Relations between the Soviet Union and its satellites on the one hand, and the United States and Western Europe, on the other, worsened, and the West came to feel that the guarantees of collective security embodied in the Charter of the United Nations were not sufficient. Therefore twelve Western nations signed the North Atlantic Treaty in 1949, its main provision being that should one of the signatories be attacked, the others would consider this as being an attack against them all.

Thus, in the late forties, there were two main forces at work in Europe. The one was fear of the Soviet Union, and it led to the North Atlantic Treaty, and the other was an urge to unite, with the hope that the result would be a Third Force strong enough to become a balance between the Soviet and American colossi.

The Korean War brought a shock to unarmed Western Europe. Overnight Marshall aid changed from an economic to a military character. Moreover it was feared that the German vacuum was an invitation to stage another Korea in Western Europe. This prompted the United States to advocate German rearmament, as German was the only country with a large untapped source of manpower.

The European urge to unite, which had been manifested a few months earlier by the advocacy of the Schuman Plan to pool Western Europe's coal and steel resources, and American insistence on German rearmament, were combined into one policy which became known as the Pleven Plan, forerunner of the European Defense Community: Germany was to be rearmed within the framework of a Western European organization, with supra-national powers in the field of defense.

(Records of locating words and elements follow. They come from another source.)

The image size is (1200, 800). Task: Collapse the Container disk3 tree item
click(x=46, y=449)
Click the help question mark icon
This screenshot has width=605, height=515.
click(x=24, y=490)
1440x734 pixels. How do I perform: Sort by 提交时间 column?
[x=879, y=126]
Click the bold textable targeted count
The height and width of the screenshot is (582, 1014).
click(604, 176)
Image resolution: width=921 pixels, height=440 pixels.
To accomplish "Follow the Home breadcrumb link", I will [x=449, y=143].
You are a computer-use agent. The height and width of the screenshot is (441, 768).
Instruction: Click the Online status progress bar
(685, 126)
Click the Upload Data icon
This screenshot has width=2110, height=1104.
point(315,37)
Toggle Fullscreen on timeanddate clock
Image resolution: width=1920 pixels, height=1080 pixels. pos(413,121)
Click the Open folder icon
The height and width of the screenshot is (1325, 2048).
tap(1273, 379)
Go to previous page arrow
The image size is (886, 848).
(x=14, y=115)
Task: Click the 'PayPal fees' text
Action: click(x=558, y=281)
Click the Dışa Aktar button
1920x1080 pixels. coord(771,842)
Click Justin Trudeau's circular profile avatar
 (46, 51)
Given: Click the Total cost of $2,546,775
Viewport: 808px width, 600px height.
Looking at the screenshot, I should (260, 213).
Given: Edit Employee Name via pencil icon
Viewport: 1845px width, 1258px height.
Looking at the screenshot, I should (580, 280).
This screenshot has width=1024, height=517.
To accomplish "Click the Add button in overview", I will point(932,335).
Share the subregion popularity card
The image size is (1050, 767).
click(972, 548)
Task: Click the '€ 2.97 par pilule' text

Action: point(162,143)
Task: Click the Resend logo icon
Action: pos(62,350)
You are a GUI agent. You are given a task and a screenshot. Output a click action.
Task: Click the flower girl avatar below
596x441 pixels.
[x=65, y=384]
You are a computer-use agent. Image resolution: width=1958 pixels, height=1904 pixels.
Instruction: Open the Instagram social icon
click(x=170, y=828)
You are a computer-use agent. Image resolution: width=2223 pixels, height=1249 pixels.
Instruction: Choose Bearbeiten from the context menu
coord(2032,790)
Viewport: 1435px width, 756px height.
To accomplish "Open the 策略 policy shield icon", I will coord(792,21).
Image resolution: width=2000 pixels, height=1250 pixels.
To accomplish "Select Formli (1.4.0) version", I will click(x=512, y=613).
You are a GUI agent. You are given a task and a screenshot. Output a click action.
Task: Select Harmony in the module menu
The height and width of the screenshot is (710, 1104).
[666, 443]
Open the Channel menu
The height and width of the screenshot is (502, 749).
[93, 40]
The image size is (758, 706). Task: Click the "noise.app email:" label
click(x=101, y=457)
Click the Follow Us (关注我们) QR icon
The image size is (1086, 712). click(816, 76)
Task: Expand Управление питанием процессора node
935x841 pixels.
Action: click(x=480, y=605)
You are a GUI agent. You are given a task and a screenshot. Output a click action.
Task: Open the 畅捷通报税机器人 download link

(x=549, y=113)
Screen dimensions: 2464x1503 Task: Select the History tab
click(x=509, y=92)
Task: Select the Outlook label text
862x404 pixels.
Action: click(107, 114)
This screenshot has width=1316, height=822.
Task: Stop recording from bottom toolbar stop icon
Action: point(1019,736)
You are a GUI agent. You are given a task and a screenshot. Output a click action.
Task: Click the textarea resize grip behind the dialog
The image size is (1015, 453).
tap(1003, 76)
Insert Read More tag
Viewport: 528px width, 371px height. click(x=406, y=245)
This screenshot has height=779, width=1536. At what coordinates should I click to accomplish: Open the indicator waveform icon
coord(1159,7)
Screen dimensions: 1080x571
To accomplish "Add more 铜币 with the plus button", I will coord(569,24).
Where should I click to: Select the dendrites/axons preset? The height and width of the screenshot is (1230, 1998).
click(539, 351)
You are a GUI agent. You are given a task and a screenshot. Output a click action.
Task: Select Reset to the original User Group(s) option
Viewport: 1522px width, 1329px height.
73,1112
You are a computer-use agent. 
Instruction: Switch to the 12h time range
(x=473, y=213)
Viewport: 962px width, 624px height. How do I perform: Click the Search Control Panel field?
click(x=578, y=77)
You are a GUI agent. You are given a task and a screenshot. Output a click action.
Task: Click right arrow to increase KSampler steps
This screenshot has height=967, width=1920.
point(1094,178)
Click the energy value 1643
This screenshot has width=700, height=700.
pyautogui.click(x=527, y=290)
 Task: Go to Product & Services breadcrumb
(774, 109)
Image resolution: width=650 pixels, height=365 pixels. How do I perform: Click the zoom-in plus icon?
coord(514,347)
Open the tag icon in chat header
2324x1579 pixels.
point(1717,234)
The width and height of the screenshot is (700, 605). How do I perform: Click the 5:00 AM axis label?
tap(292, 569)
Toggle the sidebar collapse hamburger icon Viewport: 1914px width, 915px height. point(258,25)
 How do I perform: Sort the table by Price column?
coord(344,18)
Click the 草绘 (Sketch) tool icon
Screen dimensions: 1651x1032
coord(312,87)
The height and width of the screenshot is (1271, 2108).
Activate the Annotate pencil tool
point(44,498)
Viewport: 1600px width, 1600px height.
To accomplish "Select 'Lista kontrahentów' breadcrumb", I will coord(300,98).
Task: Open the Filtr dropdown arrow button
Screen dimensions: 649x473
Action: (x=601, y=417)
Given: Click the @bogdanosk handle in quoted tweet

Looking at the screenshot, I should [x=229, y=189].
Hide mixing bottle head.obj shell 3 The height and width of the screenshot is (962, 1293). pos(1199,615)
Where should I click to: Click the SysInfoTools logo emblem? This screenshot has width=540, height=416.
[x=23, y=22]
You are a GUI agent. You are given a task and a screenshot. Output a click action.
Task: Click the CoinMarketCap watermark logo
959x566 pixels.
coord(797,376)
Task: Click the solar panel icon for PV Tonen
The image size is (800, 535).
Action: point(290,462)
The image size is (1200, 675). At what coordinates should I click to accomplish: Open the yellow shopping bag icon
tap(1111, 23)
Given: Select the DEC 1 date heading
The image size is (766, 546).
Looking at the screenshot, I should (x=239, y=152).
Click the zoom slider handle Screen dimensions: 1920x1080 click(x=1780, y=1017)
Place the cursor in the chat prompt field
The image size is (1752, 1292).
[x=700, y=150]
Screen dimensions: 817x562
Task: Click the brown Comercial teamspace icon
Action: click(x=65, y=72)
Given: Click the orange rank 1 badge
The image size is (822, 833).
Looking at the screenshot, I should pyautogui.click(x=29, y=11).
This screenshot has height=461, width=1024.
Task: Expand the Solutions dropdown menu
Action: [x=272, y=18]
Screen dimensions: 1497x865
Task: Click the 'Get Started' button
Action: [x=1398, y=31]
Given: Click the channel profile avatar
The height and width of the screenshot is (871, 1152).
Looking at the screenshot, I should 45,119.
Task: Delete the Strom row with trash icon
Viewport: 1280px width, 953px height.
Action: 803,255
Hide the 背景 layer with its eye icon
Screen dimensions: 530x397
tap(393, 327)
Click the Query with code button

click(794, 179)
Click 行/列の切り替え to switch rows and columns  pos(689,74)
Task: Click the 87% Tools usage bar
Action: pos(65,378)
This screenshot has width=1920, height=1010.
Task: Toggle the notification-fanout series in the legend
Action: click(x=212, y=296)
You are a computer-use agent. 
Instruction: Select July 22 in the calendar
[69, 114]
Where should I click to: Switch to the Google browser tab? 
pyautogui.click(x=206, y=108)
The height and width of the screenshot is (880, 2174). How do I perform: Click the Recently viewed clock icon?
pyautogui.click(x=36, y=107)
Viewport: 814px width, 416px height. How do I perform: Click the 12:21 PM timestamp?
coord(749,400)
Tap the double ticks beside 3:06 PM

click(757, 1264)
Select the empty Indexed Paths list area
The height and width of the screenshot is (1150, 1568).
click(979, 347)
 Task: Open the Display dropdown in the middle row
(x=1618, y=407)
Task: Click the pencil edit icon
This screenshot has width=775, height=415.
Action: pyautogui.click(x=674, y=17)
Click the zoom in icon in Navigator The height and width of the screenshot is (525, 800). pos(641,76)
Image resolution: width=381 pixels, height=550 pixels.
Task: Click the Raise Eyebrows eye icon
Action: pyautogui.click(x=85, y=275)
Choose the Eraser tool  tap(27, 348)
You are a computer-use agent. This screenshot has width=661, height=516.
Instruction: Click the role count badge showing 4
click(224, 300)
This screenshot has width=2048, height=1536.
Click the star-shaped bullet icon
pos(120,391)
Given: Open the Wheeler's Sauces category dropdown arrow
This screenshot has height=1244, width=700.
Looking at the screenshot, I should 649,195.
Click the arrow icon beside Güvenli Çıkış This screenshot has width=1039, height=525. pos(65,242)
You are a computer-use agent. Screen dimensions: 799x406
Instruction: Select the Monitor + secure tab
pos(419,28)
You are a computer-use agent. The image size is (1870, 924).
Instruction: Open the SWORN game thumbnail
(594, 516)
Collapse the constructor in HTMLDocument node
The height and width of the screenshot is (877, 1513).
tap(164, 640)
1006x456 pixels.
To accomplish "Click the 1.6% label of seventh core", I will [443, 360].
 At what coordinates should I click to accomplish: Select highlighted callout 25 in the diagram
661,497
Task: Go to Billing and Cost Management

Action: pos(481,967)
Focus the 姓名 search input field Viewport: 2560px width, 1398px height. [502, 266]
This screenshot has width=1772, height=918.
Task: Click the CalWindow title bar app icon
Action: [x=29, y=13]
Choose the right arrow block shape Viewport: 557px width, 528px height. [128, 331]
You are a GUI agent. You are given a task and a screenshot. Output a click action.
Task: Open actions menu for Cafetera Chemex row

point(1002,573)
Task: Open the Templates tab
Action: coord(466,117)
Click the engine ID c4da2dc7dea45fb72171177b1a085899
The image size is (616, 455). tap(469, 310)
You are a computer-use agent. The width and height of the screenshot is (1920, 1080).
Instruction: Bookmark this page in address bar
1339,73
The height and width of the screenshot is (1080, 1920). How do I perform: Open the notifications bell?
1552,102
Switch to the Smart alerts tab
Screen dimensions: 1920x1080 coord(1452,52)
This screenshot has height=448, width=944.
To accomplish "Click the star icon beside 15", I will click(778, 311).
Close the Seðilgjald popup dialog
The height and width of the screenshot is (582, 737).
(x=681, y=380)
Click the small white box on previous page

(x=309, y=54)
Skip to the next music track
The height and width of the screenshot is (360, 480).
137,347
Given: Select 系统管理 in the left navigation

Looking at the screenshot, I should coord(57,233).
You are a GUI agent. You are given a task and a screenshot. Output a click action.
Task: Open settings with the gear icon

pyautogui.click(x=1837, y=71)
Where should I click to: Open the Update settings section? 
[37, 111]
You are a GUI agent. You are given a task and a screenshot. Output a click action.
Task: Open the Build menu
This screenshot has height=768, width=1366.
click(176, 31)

The purpose of this study is to analyze the struggle for the European Defense Community. To do justice to the subject, it would be necessary to write a comprehensive post-war European history. This not being possible, the author has decided to include in his study only the smallest possible amount of outside material not directly necessary to the understanding of the E.D.C. The basic assumption in this thesis is that the reader is familiar with general developments of post-war history, with the names mentioned in the text, with the working of the Organizations which have a stake in the E.D.C. (North Atlantic Treaty Organization, Council of Europe, European Coal and Steel Community).

The study is divided in three main parts: a political and military history of the E.D.C., an analysis of the Treaty, and a brief historical and political account of the fight for the E.D.C. in the six participating nations, the United Kingdom and the United States.

Only those facts deemed by the author to be the most important have been included. He has tried to show the political tug of war involved in the framing and subsequent fight for ratification of the E.D.C. Many different factors, people, factions, organizations, governments, have had a hand in the drafting of the Treaty. As many have fought it tooth and nail. Even where it has been ratified, there is a constant struggle to reverse the country's position. France and Italy have so far failed to ratify the E.D.C., but there are signs pointing to probable ratification by Italy, and possible ratification by France, in the near future. When this comes about, Europe will engage in one of the boldest experiments of modern times: the fusion, under supra-national control, of its armed forces, and the marshalling of its economic power to support its unified army.